Но вот мы сейчас обозначили вот этот вот момент, который ты помнишь из Калининграда, и надежд же очень много было. И была абсолютная неизвестность впереди, потому что мы же выросли в одной стране, и вступили, вдруг оказались совершенно в другой. В какой момент у тебя возникло ощущение, что что-то пошло не так?
В 1995 году. Это абсолютно точно, Чечня, Первая чеченская кампания. Я просто когда туда приехал, в январе 1995 года, я испытал какие-то сильнейшие ожоги просто, от того, что творится в стране, и увидел на этом острие времени, любая война это острие, где все существует вместе, все самоуничтожается, какие-то вещи, в которые ты верил очень серьезно. Оттуда я приехал другим человеком, я перестал доверять абсолютно правительству нашему, всему, что говорится, этим лозунгам, всему. До этого я скептически смотрел, может быть, иронично, во что-то верилось, во что-то нет, но здесь, конечно, после этой бойни, я просто-напросто… Ну, и ты знаешь, я после этого не участвовал уже в «Голосуй или проиграешь», во всех этих тусовках. Я ребятам сказал, что такую бойню устраивать, такое убийство огромного количества народа, все-таки не 1793 год был на дворе, во главе с Наполеоном будущим, а все-таки другие времена. И гуманности там не было никакой. Вот, это для меня было разделом таким серьезным. Я не ожидал от нашего демократического, как говорят, правительства, вот такого. Не ожидал абсолютно. Я просто даже глазам своим не верил, точно тебе говорю.

■ РАЗДЕЛ ДАННЫХ ■
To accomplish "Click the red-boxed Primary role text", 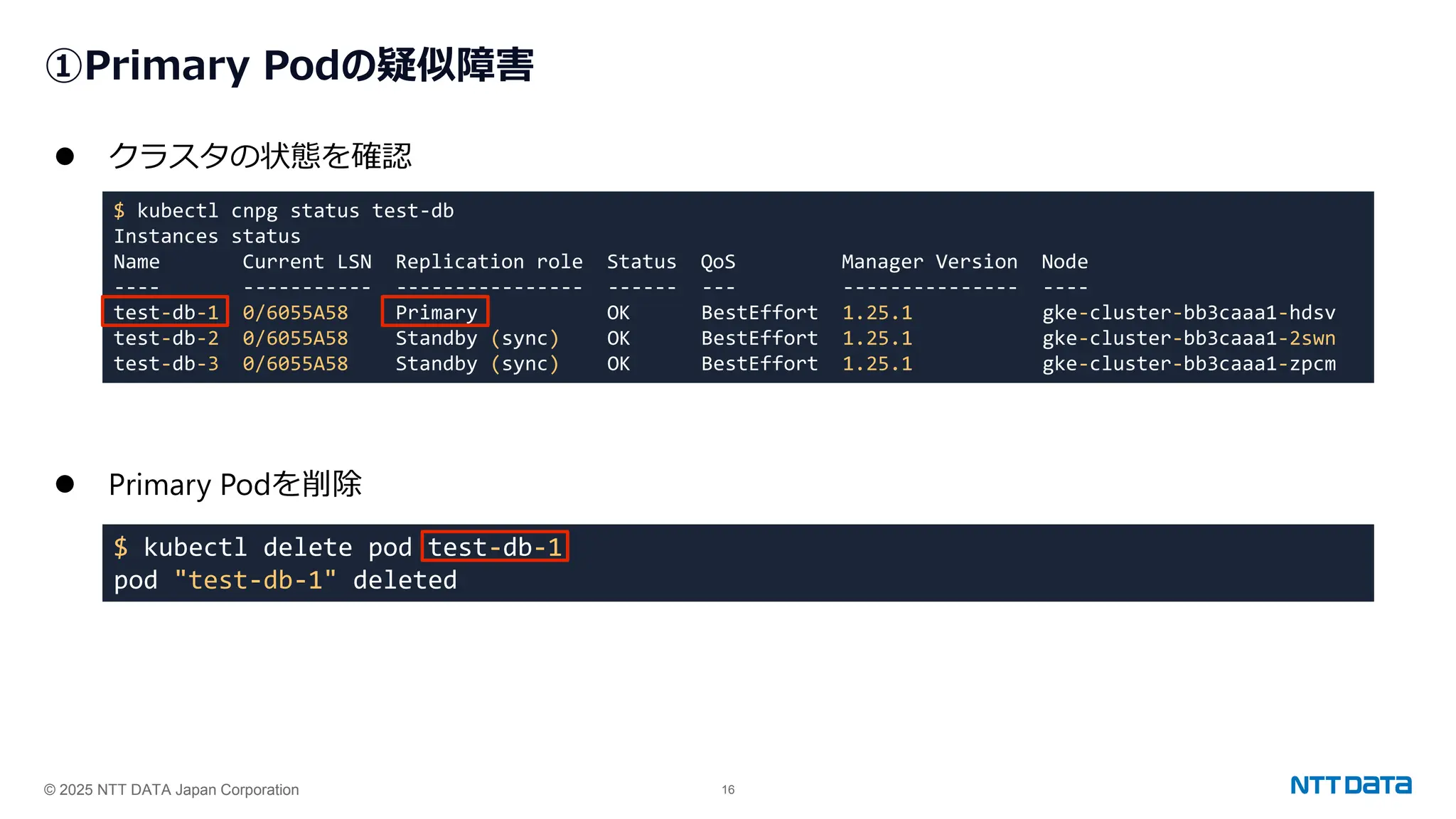I will (435, 312).
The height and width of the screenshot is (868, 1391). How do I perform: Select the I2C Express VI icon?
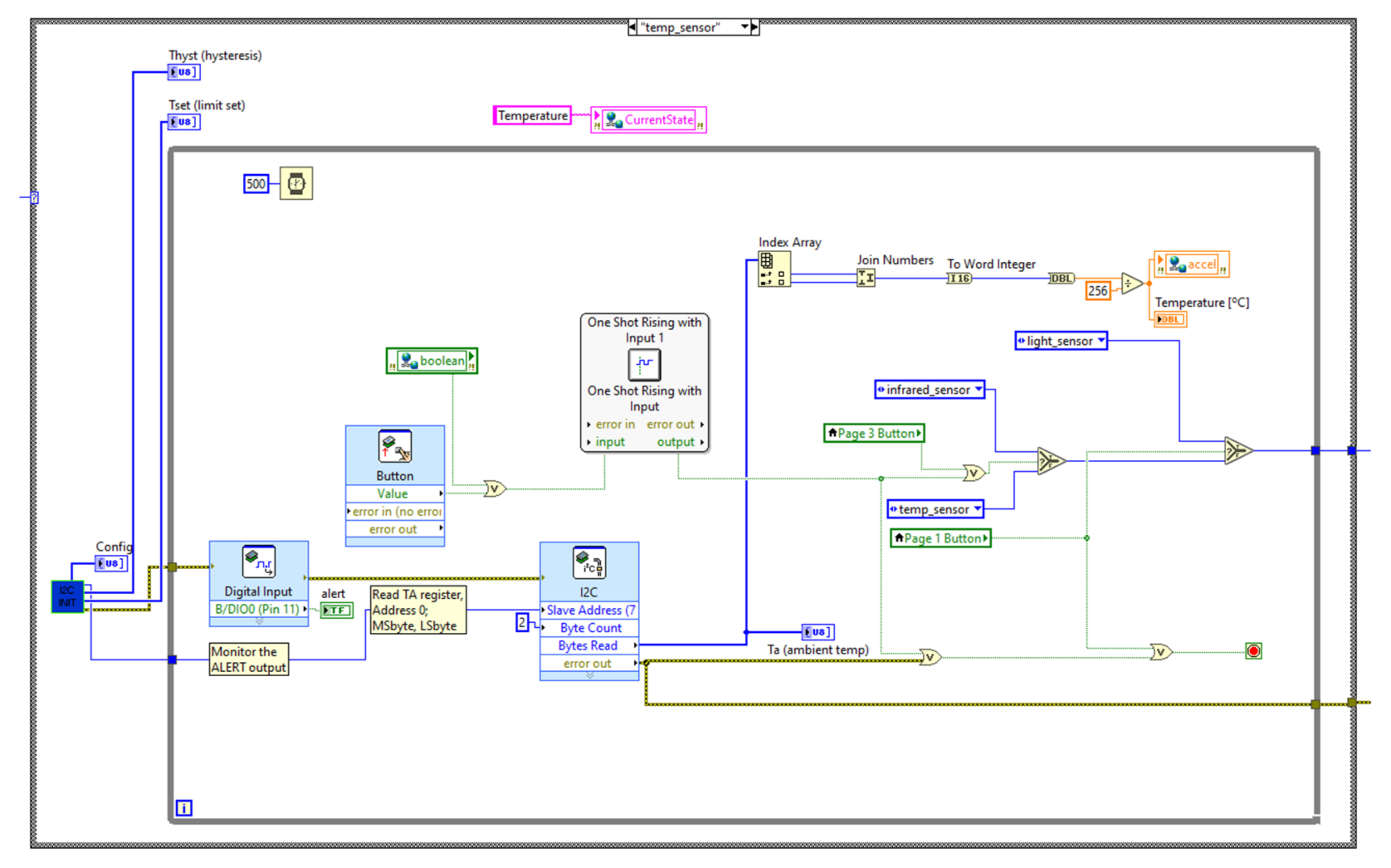click(589, 563)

■ ПОСТАНОВКА ЗАДАЧИ ■
Продолжите фрагмент интервью о Первой чеченской кампании сразу после его последней фразы.

■ ОТВЕТ К ЗАДАЧЕ ■
Там есть видео, на котором ты спрашиваешь, откуда, из какого города ребята. Это правда, что этих ребят остался один человек?
Там да, несколько человек. Я дружу, кстати, с Виталиком, командиром, он там тоже стоял, один из этих ребят. Он стоял без погон, потому что командиры, ротные, они погон не носили, потому что снайперы отстреливали прежде всего.
По погонам?
Да, конечно, по погонам. Погон стоил, сколько там, двести долларов. В общем, такая жесть была.
Объясни мне это.
Ну снайперам платили двести за офицера, пятьдесят-сто — за солдата. Двести долларов снайперам платили. Такая была бесчеловечная история. А Виталий, он живет в Краснодаре, вот недавно мы играли на фестивале «Чё за фест!!!», хороший, кстати, вот мы с ним там общались. Виталий, привет. Да, он живой.
Ты попадал под обстрелы?
Да, было конечно.
С кем-то еще ты поддерживаешь отношения из тех, с кем познакомился там? Я видел какой-то сюжет про водителя, который...
Я знаешь, что расскажу… Нет, веселую историю. Когда мы прилетели в Грозный, вертушка нас выбросила с Сашей Бровко, с гитарами, с камерами, и улетела. Я стою, смотрю, Кавказ, аэропорт, бетонка, и смотрю, такие прекрасные кусты появляются, смотрю, взрывы. Такие красивые были, минометный обстрел. И мы так загляделись, я закурил, надо же, вот попал. Вдруг какой-то боец несется: «Эй, идиоты, вы что тут, сейчас вас накроет!». Нас за шиворот и затащили куда-то. Но это было первое такое ощущение, такой какой-то бесчеловечной красоты происходящего.
Такой немножко «Апокалипсис сегодня», как у Копполы.
Да, тоже как художника меня это как-то зацепило, очень было необычно.
Самая важная вещь, которая для меня, например, поразительна, это то, что на концерты, которые вы играли, сходились обе стороны противоборствующие.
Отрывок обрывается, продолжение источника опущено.